The following class pairs should collapse into one class.

1. `Service` and `TranslationModel`

2. `Response` and `TranslationResult`

3. `Request` and `TranslationRequest`

My understanding is the Translation classes came from the "Unified API" which was a draft of what the API could look like. During that exercise, we agreed that the API would change with actual implementation. It always does. An API written without implementation inevitably does not capture the full complexity of the task. It also adds unnecessary complexity with functionality that neither the backend nor front end actually uses. Moreover, it does not consider what is efficient to pass and there's no point to multiple format conversions.

Ideally a skeleton API class should be subsumed into the implemented class. There will be no converter between them, which is just a source of bugs.

I am in for merging the API class and the implemented class and I propose following:

My understanding is nobody is calling alignments and quality estimation, so it's easiest to merge there.

  1. Let's merge the classes you mentioned above before we add Alignment and Quality Estimation feature. @kpu IIUC, you are also proposing the same. Right?

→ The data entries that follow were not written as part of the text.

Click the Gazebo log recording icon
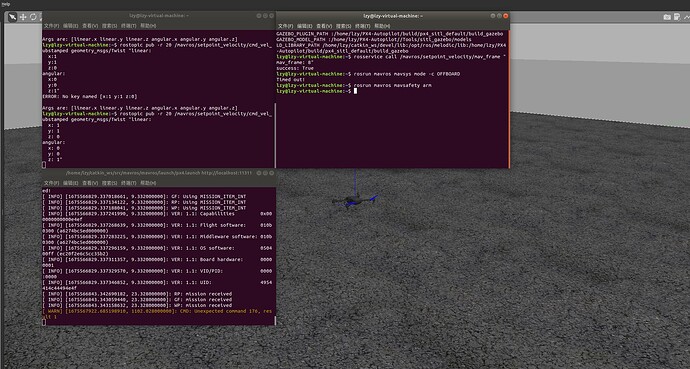This screenshot has width=690, height=369. click(x=677, y=17)
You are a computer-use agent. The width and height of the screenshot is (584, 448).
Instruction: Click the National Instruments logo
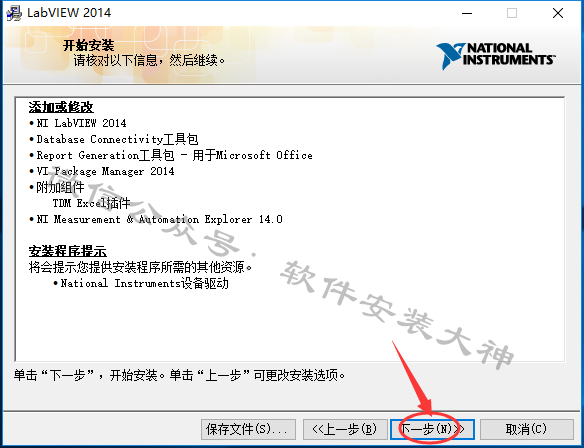(496, 56)
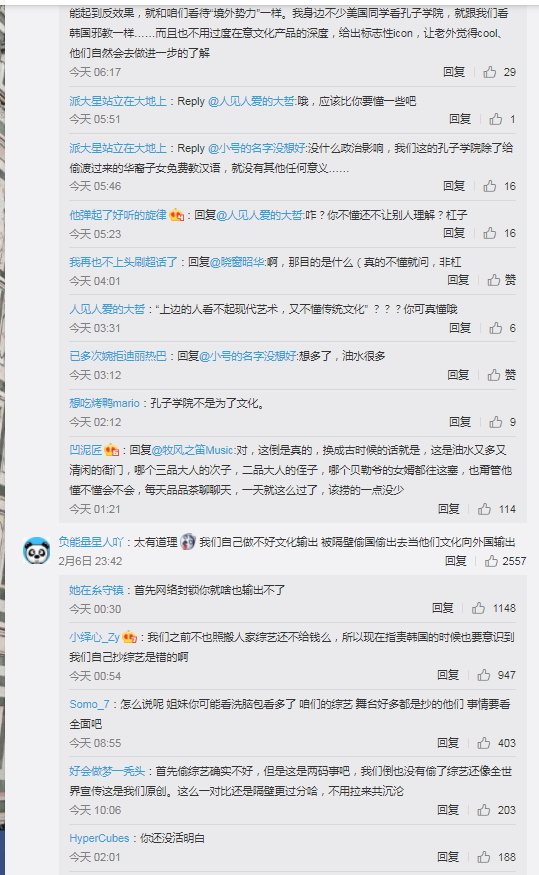Open mention @牧风之笛Music link
The height and width of the screenshot is (875, 539).
point(192,450)
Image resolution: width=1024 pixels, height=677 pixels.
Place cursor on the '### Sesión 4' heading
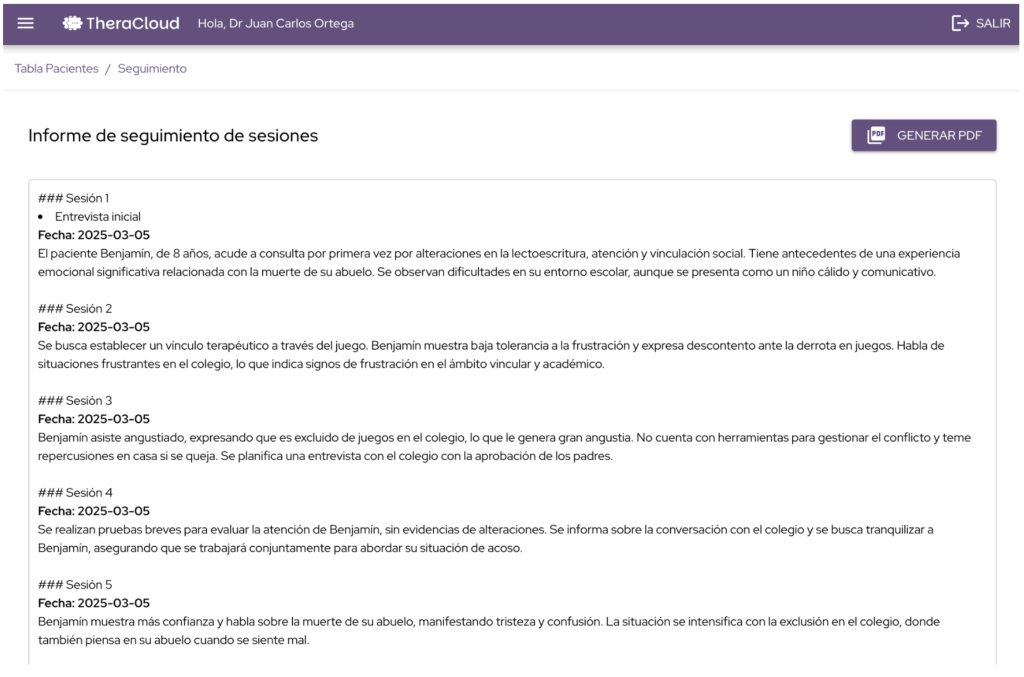[75, 492]
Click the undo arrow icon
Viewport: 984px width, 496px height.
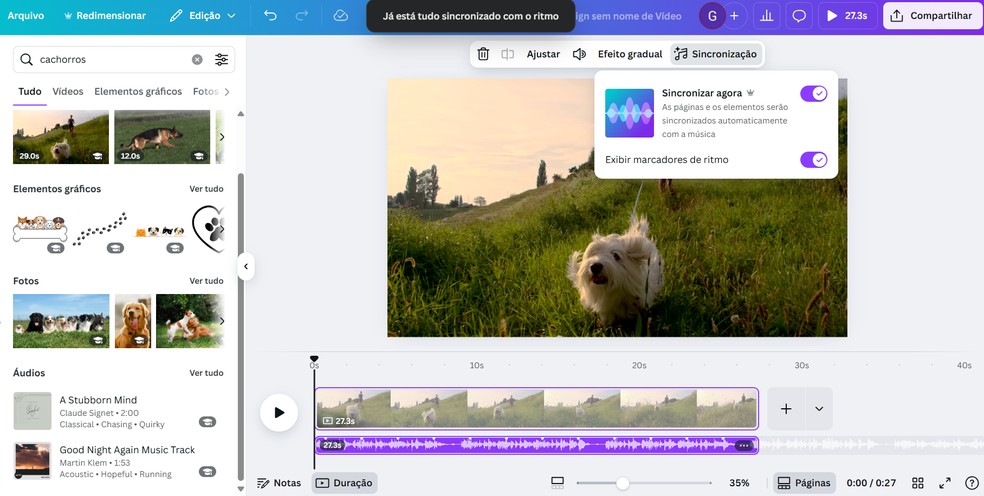270,16
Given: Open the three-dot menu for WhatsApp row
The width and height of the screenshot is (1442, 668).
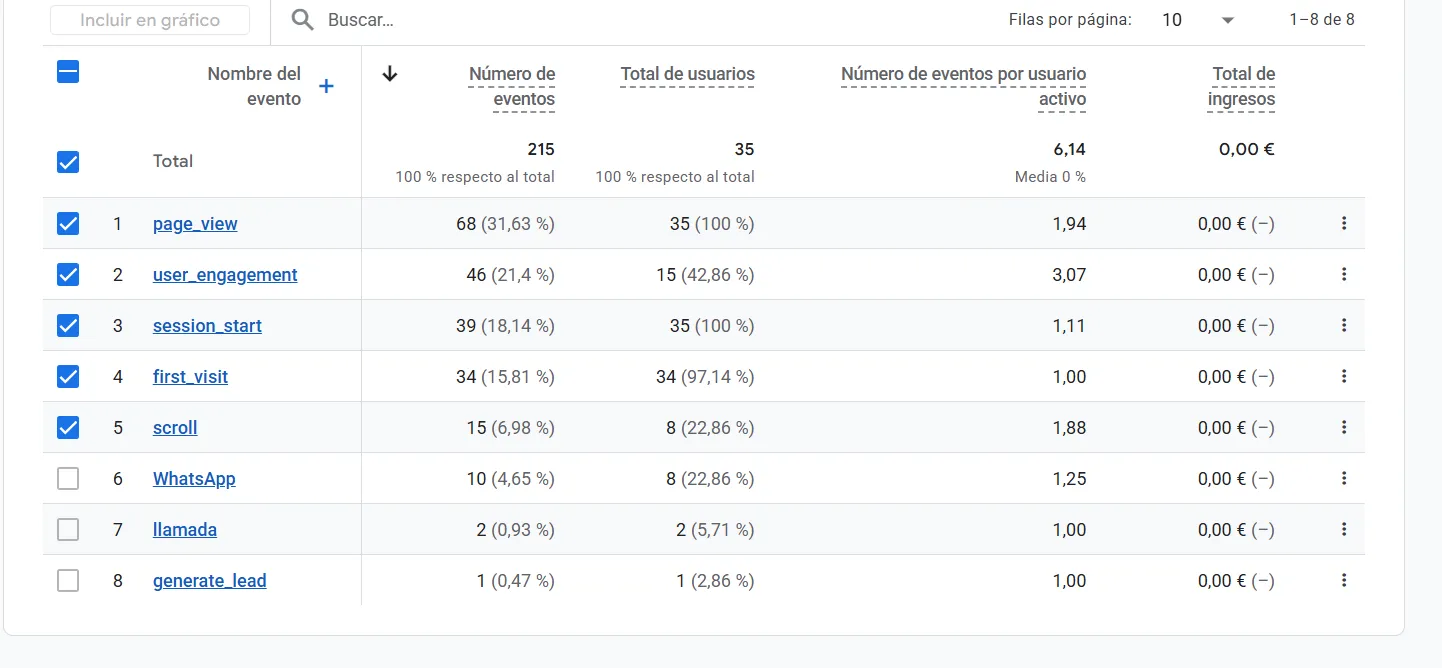Looking at the screenshot, I should 1344,478.
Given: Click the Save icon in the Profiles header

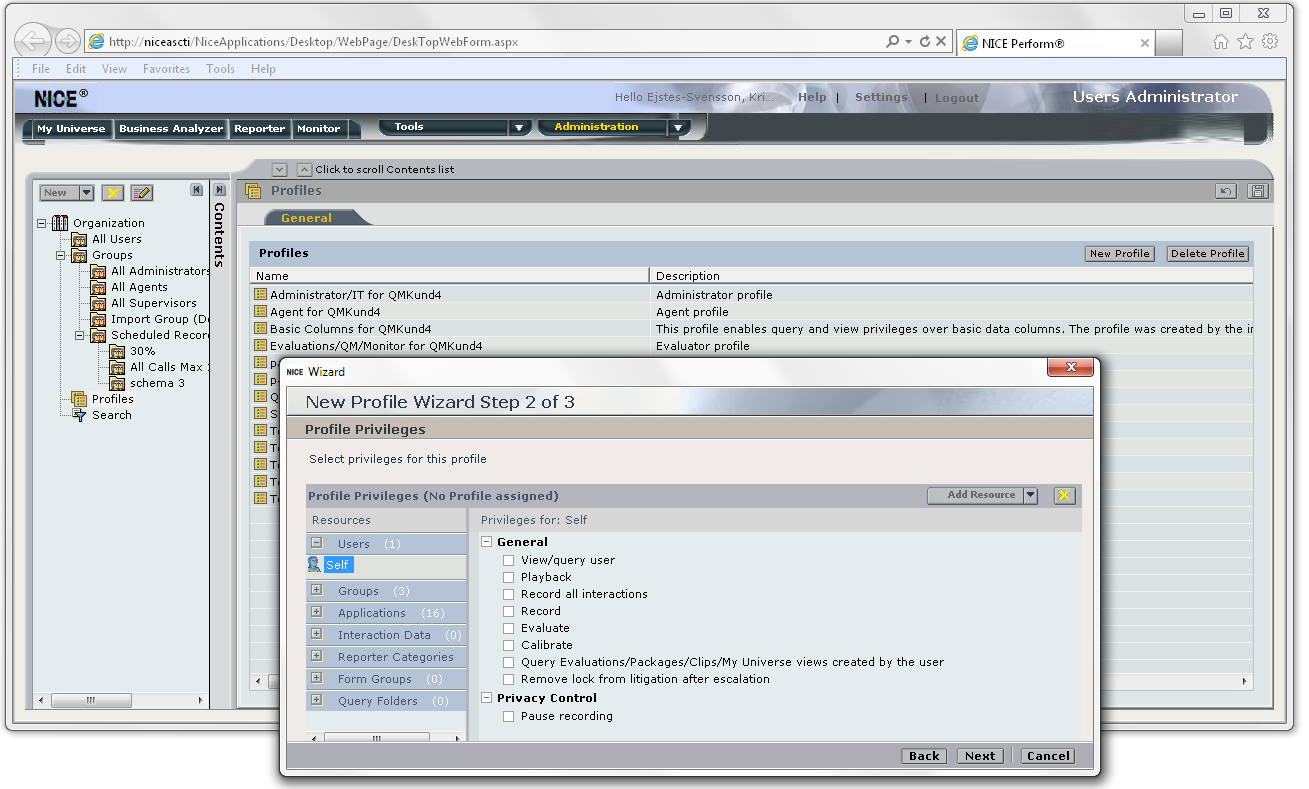Looking at the screenshot, I should (1257, 190).
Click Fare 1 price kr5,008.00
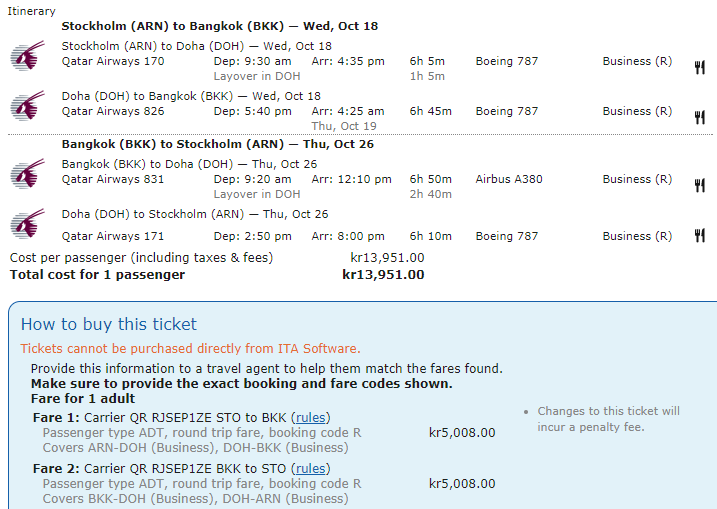 (462, 433)
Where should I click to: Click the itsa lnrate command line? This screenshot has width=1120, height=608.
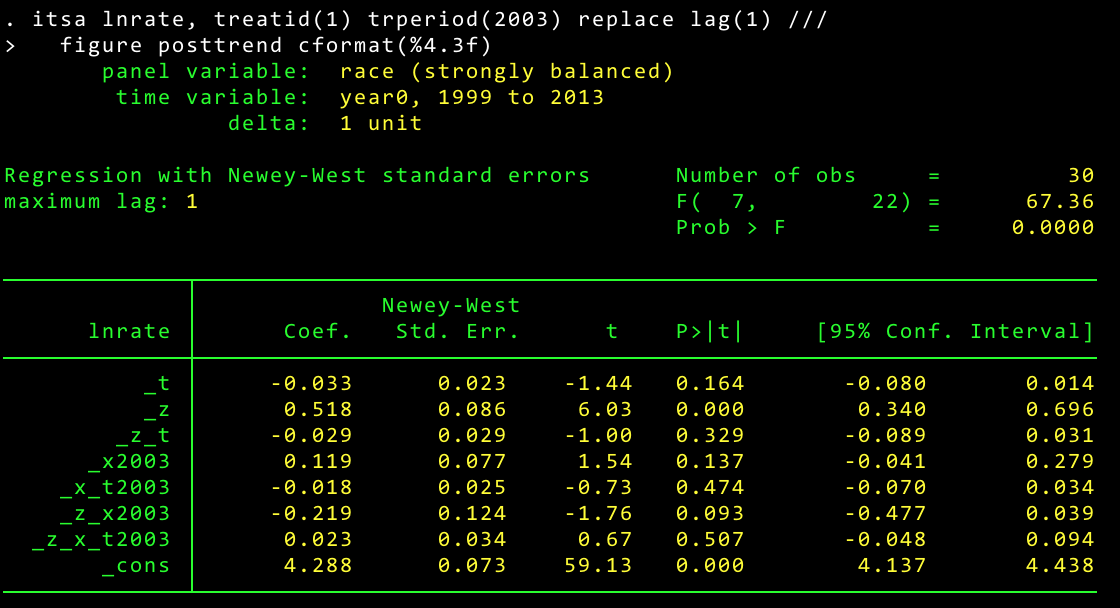pos(420,19)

  2. A single PR for this change please (containing nothing else but this change). It is possible because Service, Response and Request classes and their counterpart Translation* classes have feature parity if we consider current main branch.

  3. Let's maintain a clean interface (i.e. the public member functions etc.) for the API consumer. Interface gives an idea regarding what features are exposed by the class. Some examples to explain what I want to convey:

    1. We don't need these functions in the interface.
    2. Request class constructor currently requires vocabs_, segments, sourceTokenRanges which, technically an API consumer doesn't and shouldn't need to provide to create a translation request. In that sense, TranslationRequest class is more closer to what a translation request should look like from the perspective of the consumer of the API.

    I have no problem with whatever private data members + private member functions we require for the implementation.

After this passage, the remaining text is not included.